Human C2a and C6a iPSC lines and H9 ESC line have less efficient cardiomyogenesis than H1 ESC line:
Beating enhances cardiac differentiation
Original Article | Published: 13 December 2021
Ana Sepac1, Zeljko J. Bosnjak2, Sven Seiwerth1,3, Suncana Sikiric1, Tihana Regovic Dzombeta1,4, Ana Kulic5, Jelena Marunica Karsaj6 and Filip Sedlic*,7
1Department of Pathology, University of Zagreb School of Medicine, Zagreb, Croatia, 2Department of Medicine, Medical College of Wisconsin, Milwaukee, WI, USA, 3Department of Pathology and Cytology, University Hospital Center Zagreb, Zagreb, Croatia, 4Department of Pathology, University Hospital Center Sestre milosrdnice, Zagreb, Croatia, 5Department of Oncology, Clinical Unit of Pathophysiology and Experimental Oncology, University Hospital Center Zagreb, Zagreb, Croatia, 6University Hospital Center Sestre milosrdnice, Zagreb, Croatia and 7Department of Pathophysiology, University of Zagreb School of Medicine, Zagreb, Croatia
Background: Human induced pluripotent stem cells (hiPSCs) need to be thoroughly characterized to exploit their potential advantages in various aspects of biomedicine. The aim of this study was to compare the efficiency of cardiomyogenesis of two hiPSCs and two human embryonic stem cell (hESC) lines by genetic living cardiomyocyte labeling.

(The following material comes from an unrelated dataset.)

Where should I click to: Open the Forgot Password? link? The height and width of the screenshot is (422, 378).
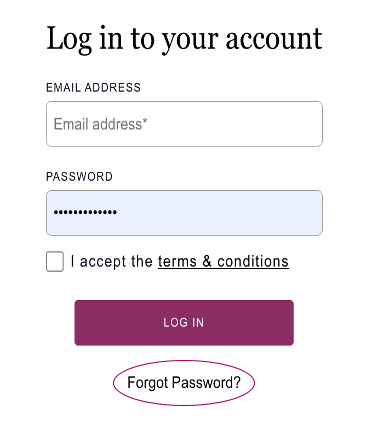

We also analyzed the influence of spontaneous beating on cardiac differentiation. Methods: H1 and H9 hESC lines and C2a and C6a hiPSC lines were induced into in vitro directed cardiac differentiation. Cardiomyogenesis was evaluated by the analysis of cell cluster beating, cardiac protein expression by immunocytochemistry, ability of cells to generate calcium transients, and cardiomyocyte quantification by the myosin light chain 2v-enhanced green fluorescent protein gene construct delivered with a lentiviral vector. Results: Differentiation of all cell lines yielded spontaneously beating cell clusters, indicating the presence of functional cardiomyocytes. After the cell dissociation, H1-hESC-derived cardiomyocytes exhibited spontaneous calcium transients, corresponding to autonomous electrical activity and displayed ability to transmit them between the cells. Differentiated hESC and hiPSC cells exhibited striated sarcomeres and expressed cardiac proteins sarcomeric α-actinin and cardiac troponin T. Cardiomyocytes were the most abundant in differentiated H1 hESC line (20% more than in other tested lines). In all stem cell lines, cardiomyocyte enrichment was greater in beating than in non-beating cell clusters, irrespective of cardiomyogenesis efficiency. Conclusion: Although C2a and C6a hiPSC and H9 hESC lines exhibited efficient cardiomyogenesis, H1 hESC line yielded the greatest cardiomyocyte enrichment of all tested lines. Beating of cell clusters promotes cardiomyogenesis in tested hESCs and hiPSCs.